Glorifying the mundane
Gallery Beyond has on exhibit new works by Prajakta Palav Aher and Rajan Krishnan in a show titled Palimpsest until January 14. Palav's works have always carried an element of surprise. The works pop out of the gallery space inconspicuously and in unexpected ways and places. She is preoccupied with the ordinary, lived-with objects that emerge from the gallery walls in the 'Tiny Corners II' series. The canvases are embedded in the gallery's white walls and colourful household objects that fill up our days emerge from the illusions of gaps she creates: clothes, toys, bottles and cartons peep out of crevices and slits. These works are installed unconventionally; above or below eye level or in corners. In Butterfly Butterfly Flying Flying named after the song Palav's child's sings, we see the gallery's floor tiles replicated ditto in paint on canvas. The unseen becomes seen. The overlooked and the taken-for-granted are potent storytellers and receptacles of time and history in her work.
In Other Shows
Jaideep Mehrotra's solo show took place at Tao Art Gallery from December 1 to 15. He exhibited a new body of work in Metonymical Subtext after a gap of four years. Mehrotra commented on the age of technology and information which has transformed our lifestyles and priorities. He combined the act of painting with digitally printed overlays, creating layers of narrative and engaging visual imagery. This body of work was an investigation in how perception and meaning are altered by shifting traditional parameters.
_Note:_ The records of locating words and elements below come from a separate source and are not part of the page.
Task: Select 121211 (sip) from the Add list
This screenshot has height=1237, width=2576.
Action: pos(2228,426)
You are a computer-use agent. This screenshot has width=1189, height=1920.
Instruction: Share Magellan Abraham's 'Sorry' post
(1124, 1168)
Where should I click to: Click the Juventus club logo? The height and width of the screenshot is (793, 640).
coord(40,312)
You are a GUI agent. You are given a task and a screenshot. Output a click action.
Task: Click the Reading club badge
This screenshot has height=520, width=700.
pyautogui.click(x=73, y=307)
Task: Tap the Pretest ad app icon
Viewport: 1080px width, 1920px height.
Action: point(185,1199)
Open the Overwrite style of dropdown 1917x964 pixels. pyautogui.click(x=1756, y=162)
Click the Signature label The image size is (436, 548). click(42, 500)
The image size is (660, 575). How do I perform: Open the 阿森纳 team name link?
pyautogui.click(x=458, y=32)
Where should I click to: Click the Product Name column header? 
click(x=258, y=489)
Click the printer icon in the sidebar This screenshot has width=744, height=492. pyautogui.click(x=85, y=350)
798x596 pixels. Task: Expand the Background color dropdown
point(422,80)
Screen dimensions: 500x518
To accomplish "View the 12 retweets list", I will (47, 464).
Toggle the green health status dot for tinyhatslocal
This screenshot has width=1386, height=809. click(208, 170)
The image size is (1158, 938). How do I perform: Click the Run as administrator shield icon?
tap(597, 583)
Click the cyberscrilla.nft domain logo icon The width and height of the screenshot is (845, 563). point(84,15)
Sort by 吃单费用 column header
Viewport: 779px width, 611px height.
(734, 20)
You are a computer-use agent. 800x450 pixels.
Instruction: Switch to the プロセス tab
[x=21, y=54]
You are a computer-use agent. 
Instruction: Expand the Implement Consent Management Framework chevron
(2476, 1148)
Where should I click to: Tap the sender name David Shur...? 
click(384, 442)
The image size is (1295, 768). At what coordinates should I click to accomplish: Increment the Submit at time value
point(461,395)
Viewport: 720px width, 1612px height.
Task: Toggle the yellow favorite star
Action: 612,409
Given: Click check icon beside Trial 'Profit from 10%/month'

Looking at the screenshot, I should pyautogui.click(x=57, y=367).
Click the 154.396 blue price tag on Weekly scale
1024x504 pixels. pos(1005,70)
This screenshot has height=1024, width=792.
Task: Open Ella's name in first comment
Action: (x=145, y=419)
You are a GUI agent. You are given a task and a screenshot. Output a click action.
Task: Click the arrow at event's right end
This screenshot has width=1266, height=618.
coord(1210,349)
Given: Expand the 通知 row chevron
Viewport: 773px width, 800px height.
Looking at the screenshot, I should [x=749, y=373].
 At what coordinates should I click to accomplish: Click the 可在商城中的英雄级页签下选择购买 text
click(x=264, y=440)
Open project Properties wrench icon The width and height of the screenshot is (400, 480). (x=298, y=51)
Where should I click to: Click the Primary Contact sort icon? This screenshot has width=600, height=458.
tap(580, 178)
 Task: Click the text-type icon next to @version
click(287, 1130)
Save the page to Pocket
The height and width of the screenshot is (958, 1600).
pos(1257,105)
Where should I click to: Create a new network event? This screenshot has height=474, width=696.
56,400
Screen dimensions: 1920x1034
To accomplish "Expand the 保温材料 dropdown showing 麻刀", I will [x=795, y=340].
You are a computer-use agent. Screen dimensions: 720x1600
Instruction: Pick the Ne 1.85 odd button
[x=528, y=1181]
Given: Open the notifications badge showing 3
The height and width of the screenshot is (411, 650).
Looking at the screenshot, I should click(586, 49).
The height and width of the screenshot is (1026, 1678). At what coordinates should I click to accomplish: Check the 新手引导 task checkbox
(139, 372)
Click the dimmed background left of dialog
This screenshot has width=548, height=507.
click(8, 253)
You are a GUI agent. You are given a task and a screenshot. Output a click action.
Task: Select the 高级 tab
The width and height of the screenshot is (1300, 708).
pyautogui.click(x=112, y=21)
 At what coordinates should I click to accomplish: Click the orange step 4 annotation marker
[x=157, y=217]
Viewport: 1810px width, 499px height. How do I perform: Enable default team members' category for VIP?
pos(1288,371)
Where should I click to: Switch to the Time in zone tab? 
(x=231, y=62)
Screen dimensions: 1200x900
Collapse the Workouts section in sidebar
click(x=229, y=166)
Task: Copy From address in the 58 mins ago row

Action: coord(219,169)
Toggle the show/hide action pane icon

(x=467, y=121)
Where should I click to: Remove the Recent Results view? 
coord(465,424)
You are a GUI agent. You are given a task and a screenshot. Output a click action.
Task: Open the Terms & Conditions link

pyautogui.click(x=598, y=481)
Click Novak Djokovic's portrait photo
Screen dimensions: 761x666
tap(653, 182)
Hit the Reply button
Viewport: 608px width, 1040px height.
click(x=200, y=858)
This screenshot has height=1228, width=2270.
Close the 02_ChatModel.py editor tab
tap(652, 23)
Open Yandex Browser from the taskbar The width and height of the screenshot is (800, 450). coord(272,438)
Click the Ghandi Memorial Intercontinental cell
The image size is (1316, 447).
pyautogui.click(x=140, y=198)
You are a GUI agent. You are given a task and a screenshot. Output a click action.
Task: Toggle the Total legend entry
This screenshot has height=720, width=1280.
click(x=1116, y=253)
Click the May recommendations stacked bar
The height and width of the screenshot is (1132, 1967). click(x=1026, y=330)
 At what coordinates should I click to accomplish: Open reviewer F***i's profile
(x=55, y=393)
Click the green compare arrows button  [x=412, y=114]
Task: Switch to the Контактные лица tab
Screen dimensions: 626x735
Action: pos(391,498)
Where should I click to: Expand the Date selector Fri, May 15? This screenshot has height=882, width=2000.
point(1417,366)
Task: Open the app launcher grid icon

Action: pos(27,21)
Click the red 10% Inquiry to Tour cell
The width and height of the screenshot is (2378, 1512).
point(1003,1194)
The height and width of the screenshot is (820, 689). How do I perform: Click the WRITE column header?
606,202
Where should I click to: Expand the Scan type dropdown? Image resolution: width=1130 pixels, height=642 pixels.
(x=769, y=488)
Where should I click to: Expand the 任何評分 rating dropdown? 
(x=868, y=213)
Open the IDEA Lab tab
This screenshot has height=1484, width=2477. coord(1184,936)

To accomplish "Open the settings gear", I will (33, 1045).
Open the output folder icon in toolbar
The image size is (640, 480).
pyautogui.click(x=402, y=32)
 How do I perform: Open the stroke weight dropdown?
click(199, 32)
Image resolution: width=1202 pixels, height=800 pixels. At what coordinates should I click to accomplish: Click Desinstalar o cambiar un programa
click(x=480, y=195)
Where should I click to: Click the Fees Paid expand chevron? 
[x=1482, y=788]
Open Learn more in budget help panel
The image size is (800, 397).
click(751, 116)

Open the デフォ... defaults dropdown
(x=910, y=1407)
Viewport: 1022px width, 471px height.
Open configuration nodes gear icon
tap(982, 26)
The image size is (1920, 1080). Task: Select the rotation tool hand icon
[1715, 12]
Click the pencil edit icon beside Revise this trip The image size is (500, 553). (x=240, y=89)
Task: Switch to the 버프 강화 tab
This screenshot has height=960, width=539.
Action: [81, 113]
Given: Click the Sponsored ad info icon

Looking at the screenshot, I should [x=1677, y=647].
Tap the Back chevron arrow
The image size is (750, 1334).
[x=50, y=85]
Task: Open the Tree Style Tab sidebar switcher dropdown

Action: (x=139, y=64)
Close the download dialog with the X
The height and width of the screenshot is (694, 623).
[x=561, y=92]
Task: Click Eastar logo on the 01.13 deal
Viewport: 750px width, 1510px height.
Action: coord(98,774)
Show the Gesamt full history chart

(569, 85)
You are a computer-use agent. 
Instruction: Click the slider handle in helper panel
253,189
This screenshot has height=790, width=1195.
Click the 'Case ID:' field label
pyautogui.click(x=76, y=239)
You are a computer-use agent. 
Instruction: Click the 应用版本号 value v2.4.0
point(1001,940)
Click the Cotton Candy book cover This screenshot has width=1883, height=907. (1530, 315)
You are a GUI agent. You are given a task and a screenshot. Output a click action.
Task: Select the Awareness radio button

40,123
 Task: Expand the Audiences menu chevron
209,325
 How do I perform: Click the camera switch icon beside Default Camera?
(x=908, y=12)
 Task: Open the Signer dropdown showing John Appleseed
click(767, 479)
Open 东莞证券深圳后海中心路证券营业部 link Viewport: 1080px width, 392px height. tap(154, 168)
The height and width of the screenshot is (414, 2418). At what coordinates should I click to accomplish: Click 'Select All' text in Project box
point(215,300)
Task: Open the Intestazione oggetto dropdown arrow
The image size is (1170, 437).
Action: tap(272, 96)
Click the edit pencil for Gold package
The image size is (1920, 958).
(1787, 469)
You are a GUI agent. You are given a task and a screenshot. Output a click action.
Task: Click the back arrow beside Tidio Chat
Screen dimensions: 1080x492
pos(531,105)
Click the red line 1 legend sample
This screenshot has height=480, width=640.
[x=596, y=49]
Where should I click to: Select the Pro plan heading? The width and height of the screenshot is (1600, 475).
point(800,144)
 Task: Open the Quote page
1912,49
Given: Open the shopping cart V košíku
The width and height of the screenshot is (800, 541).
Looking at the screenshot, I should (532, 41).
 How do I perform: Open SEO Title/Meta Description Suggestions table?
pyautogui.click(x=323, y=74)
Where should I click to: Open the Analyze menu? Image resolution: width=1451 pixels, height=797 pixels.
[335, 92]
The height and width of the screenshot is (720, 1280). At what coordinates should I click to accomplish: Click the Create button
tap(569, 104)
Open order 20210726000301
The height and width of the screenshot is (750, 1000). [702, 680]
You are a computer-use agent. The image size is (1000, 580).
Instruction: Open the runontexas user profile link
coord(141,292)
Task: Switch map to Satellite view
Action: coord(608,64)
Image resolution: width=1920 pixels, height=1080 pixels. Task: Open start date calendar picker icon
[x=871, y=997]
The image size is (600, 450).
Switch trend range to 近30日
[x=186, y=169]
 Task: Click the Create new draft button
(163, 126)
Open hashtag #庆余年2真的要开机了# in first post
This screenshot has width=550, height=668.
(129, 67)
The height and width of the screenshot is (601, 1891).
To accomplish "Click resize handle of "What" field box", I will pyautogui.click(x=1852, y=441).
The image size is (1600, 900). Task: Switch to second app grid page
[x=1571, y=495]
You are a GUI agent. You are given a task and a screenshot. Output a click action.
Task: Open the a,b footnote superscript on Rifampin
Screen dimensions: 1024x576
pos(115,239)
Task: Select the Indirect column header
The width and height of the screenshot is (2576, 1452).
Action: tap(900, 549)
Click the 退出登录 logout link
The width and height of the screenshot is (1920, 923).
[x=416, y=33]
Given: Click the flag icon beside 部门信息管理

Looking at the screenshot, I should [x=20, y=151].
The Bhau Daji Lad Museum opened yet another exhibition of contemporary art in its premises under the curatorial endeavor by Tasmeen Mehta. This time interactive and sculptural works by LN Tallur are on view till February 4. Quintessential presents irreverent and humorous works that pose serious queries about old traditions and the modern world. Works like ATM (Anger Therapy Machine) engages the viewer who is encouraged to pull the hand-swayed fabric fan to manage anger. In Chromatophobia, a log of wood is held between ancient-looking bronze figurines. The viewer is asked to hammer a currency coin into the wood while making a wish. Hundred of coins have been embedded so far! Tallur makes witty commentary on desires, values, traditions, and the contemporary world with his creations. The fact that the exhibition is hosted in a museum built in the 19th century displaying traditionally made artifacts provides an apt context to Tallur works and intentions.